Glyphosate is the world’s bestselling weed killer, and it’s found in more than 30 percent of all herbicides — an extremely disturbing scenario considering the data showing it to be an immense threat to human health and the environment.

GM expert Jeffrey Smith has reported that glyphosate promotes the formation of certain types of fungi that are dangerous to people and contaminate food and animal feed. One such fungi, the Fusarium fungus, has been linked to plague epidemics, cancer, infertility and animal diseases. Residues of Monsanto’s Roundup herbicide found in GM food and feed have also been linked to cell damage and death, even at very low levels. Researchers have also found it causes membrane and DNA damage, and inhibits cell respiration.

And in one animal study, rats given 1,000 mg/kg of glyphosate resulted in a 50 percent mortality rate, and skeletal alterations were observed in over 57 percent of fetuses!

Research published last year shows that glyphosate causes birth defects in frogs and chicken embryos at far lower levels than used in agricultural and garden applications.
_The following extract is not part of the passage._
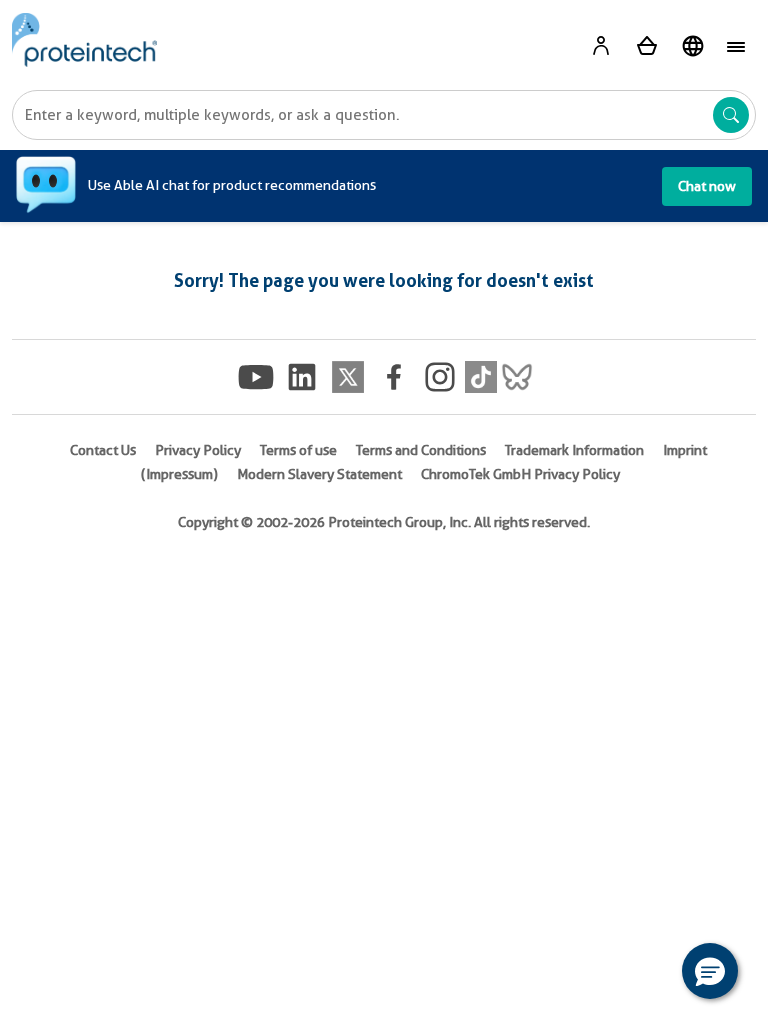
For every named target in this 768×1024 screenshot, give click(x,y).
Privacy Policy (198, 450)
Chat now (707, 186)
The malformations primarily affected the:

  • Skull
  • Face
  • Midline and developing brain
  • Spinal cord

Other independent scientific research has also found that glyphosate causes:

Endocrine disruption DNA damage
Developmental toxicity Neurotoxicity
Reproductive toxicity Cancer
Liver Damage Kidney Damage

 

Many of these effects were apparent at much lower doses than the typical levels of pesticide residues found in food … Yet despite the evidence of widespread human exposure, which strongly suggests that the precautionary principle should be applied, regulators are turning a blind eye.